In February 2008 Helen Clark, the New Zealand prime minister at that time, announced a government crackdown on tagging and other forms of graffiti vandalism, describing it as a destructive crime representing an invasion of public and private property. New legislation subsequently adopted included a ban on the sale of paint spray cans to persons under 18 and increases in maximum fines for the offence from NZ$200 to NZ$2,000 or extended community service. The issue of tagging become a widely debated one following an incident in Auckland during January 2008 in which a middle-aged property owner stabbed one of two teenage taggers to death and was subsequently convicted of manslaughter.

 

Graffiti databases have increased in the past decade because they allow vandalism incidents to be fully documented against an offender and help the police and prosecution charge and prosecute offenders for multiple counts of vandalism. They also provide law enforcement the ability to rapidly search for an offender's moniker or tag in a simple, effective, and comprehensive way. These systems can also help track costs of damage to a city to help allocate an anti-graffiti budget. The theory is that when an offender is caught putting up graffiti, they are not just charged with one count of vandalism; they can be held accountable for all the other damage for which they are responsible. This has two main benefits for law enforcement. One, it sends a signal to the offenders that their vandalism is being tracked. Two, a city can seek restitution from offenders for all the damage that they have committed, not merely a single incident. These systems give law enforcement personnel real-time, street-level intelligence that allows them not only to focus on the worst graffiti offenders and their damage, but also to monitor potential gang violence that is associated with the graffiti.

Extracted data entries
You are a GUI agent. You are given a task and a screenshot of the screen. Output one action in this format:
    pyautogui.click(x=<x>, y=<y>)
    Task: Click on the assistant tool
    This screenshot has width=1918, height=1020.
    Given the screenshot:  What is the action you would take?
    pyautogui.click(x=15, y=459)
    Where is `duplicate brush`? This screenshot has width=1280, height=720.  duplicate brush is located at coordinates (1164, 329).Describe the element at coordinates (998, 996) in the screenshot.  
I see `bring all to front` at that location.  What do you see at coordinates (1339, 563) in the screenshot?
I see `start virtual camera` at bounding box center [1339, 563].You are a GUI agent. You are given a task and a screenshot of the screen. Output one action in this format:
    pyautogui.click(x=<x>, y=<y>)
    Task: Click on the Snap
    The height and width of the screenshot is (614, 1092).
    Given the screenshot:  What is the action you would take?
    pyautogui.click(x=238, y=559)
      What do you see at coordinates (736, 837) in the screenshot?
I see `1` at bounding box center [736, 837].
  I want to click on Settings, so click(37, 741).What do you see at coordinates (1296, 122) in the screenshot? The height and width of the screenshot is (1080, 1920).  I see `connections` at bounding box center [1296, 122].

TO DO:
In the graffiti text, list the three adjectives that describe how databases let law enforcement search for an offender's moniker or tag.

RESULT:
simple, effective, comprehensive